De loin, les lunettes sur ma tête en ce moment sont les mêmes que Tom Cruise arborait sur l’affiche de Risky Business (et portées par à peu près tout Hollywood à un moment ou un autre depuis les années 50). Mais contrairement aux Ray-Ban de James Dean dans Rebel Without a Cause, les miennes sont dotées de deux caméras, trois microphones, deux haut-parleurs et un assistant vocal. Maxime Johnson 1, James Dean 0.
Qu’est-ce que c’est (et qu’est-ce que ce n’est pas)
Les Ray-Ban Stories dévoilées jeudi par Facebook et EssilorLuxottica (la société mère de Ray-Ban) sont des lunettes connectées qui permettent de « capturer, partager et écouter », pour reprendre la formule de l’entreprise. On s’en sert d’abord pour filmer des vidéos de 30 secondes ou moins et pour prendre des photos, mais aussi pour écouter de la musique ou passer des appels grâce à ses haut-parleurs discrets dirigés vers nos oreilles. On peut ensuite partager le contenu enregistré, qui doit au préalable être transféré des lunettes à une nouvelle application, Facebook View.
Il est probablement encore plus important de mentionner ce que les Ray-Ban Stories ne sont pas. Contrairement aux Google Glass avant elles, ce ne sont pas des lunettes de réalité augmentée. Rien ne s’affiche dans les verres.
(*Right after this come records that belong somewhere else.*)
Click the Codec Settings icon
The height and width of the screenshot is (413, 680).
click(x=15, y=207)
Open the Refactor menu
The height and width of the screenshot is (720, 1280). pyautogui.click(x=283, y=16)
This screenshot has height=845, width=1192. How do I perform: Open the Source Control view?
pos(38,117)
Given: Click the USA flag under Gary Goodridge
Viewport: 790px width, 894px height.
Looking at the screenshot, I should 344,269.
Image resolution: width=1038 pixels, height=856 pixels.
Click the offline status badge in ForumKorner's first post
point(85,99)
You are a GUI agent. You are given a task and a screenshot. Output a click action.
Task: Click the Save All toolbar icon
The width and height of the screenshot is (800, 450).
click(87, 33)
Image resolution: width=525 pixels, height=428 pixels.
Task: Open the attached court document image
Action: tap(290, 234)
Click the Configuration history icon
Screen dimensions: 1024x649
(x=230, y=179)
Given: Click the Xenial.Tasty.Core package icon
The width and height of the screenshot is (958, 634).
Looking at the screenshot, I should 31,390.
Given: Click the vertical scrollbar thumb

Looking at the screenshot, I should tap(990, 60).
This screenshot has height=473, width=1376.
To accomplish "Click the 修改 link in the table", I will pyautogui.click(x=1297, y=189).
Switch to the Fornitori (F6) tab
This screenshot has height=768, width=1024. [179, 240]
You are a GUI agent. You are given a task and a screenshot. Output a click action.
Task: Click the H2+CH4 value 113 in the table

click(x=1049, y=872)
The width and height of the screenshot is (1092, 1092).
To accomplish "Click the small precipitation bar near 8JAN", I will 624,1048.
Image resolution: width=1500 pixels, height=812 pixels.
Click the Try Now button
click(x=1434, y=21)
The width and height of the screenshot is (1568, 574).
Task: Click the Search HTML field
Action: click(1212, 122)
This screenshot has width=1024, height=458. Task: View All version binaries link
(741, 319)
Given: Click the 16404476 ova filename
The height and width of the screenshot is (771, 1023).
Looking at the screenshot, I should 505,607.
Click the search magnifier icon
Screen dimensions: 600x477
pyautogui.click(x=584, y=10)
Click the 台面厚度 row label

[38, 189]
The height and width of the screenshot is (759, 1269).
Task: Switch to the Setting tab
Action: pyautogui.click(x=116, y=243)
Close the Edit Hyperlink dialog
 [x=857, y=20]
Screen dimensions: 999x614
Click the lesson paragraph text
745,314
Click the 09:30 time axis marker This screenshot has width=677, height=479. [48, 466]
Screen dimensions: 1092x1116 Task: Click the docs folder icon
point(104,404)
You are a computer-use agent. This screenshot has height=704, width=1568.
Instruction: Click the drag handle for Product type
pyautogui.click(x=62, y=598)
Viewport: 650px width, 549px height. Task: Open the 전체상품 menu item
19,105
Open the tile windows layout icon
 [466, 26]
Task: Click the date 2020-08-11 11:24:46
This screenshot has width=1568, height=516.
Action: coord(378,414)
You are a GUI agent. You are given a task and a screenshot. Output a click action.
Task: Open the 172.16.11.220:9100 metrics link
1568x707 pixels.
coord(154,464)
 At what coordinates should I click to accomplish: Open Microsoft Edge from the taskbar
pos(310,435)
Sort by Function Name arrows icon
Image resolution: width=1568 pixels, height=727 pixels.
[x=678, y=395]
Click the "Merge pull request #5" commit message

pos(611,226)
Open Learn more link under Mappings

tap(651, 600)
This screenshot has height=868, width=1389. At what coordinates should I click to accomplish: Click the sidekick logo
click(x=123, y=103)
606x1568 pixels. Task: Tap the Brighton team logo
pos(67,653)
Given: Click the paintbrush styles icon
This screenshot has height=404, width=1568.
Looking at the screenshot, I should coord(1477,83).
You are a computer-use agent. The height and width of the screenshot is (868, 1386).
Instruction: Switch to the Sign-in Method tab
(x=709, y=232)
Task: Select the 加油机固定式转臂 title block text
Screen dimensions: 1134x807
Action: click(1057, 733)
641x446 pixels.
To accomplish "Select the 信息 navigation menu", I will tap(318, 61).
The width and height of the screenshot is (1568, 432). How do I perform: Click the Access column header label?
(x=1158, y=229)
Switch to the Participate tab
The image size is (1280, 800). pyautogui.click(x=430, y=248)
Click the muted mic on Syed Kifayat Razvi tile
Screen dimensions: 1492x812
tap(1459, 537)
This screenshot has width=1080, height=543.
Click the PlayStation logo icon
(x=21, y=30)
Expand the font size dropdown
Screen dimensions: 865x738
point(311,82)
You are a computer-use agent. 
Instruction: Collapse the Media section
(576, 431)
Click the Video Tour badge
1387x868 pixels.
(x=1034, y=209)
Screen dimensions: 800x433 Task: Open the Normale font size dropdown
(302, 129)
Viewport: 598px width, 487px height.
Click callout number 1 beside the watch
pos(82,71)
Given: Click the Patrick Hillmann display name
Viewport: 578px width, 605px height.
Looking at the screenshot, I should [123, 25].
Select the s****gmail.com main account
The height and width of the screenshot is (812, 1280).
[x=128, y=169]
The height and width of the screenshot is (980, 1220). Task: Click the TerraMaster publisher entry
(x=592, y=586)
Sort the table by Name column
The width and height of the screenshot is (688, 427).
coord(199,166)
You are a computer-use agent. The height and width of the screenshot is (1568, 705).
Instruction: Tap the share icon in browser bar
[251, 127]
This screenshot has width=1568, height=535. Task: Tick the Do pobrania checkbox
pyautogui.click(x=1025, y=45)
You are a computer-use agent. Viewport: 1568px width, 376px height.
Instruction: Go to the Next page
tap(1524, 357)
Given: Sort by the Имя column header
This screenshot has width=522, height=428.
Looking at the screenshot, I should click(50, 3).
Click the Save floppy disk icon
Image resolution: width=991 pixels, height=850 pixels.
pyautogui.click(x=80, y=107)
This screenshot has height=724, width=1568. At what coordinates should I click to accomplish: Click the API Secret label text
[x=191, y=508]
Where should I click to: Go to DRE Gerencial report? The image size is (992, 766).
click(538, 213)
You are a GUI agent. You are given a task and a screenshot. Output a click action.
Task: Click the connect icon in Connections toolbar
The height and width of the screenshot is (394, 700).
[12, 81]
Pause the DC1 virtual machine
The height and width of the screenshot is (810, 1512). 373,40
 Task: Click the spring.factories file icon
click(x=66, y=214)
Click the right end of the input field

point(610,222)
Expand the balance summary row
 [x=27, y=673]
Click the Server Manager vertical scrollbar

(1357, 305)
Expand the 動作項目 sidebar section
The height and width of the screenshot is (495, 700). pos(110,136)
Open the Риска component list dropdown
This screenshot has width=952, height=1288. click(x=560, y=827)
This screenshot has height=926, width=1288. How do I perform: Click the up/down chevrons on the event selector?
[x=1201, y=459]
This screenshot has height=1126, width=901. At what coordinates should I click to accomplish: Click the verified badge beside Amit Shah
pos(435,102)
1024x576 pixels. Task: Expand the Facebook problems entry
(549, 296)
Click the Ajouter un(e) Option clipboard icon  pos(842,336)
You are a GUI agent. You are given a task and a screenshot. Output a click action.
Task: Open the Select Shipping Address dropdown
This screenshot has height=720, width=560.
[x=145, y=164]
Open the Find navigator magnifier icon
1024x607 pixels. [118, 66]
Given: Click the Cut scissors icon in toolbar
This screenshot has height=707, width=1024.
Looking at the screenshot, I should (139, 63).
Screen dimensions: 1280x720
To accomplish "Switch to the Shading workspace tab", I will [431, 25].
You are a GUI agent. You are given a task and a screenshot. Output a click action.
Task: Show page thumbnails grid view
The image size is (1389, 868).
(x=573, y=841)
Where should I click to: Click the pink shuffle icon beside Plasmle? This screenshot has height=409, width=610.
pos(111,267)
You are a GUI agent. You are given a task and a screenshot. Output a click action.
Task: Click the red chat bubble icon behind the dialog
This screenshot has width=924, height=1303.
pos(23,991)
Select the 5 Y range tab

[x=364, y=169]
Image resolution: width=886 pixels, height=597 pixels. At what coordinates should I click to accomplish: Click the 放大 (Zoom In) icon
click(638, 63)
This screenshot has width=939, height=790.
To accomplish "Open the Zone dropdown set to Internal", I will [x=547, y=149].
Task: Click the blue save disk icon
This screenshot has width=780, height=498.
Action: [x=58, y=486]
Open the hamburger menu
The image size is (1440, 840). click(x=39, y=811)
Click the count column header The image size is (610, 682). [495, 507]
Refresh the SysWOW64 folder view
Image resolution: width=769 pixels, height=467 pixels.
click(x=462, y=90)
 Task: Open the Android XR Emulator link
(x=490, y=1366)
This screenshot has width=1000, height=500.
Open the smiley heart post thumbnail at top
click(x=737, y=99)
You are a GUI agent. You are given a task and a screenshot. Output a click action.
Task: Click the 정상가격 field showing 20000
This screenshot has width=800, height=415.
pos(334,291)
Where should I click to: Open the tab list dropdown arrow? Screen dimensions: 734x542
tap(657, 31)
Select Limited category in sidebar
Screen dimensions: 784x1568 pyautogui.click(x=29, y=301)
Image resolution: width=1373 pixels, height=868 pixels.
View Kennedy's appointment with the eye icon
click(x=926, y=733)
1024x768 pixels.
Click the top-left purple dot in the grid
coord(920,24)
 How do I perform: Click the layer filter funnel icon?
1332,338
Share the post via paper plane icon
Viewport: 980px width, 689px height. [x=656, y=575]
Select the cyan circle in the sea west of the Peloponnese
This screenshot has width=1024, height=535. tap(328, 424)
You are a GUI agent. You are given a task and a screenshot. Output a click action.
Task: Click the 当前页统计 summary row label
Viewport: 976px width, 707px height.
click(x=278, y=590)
Des lunettes de réalité augmentée qui afficheront devant nos yeux des informations numériques pour complémenter le monde qui nous entoure arriveront bien un jour – les ambitions de Facebook à ce sujet sont claires – mais ce n‘est pas pour tout de suite.
Des lunettes qui livrent la marchandise
La présence de deux caméras sur les lunettes permet de créer des effets complexes avec les photos dans l’application Facebook View. Photo : Maxime Johnson.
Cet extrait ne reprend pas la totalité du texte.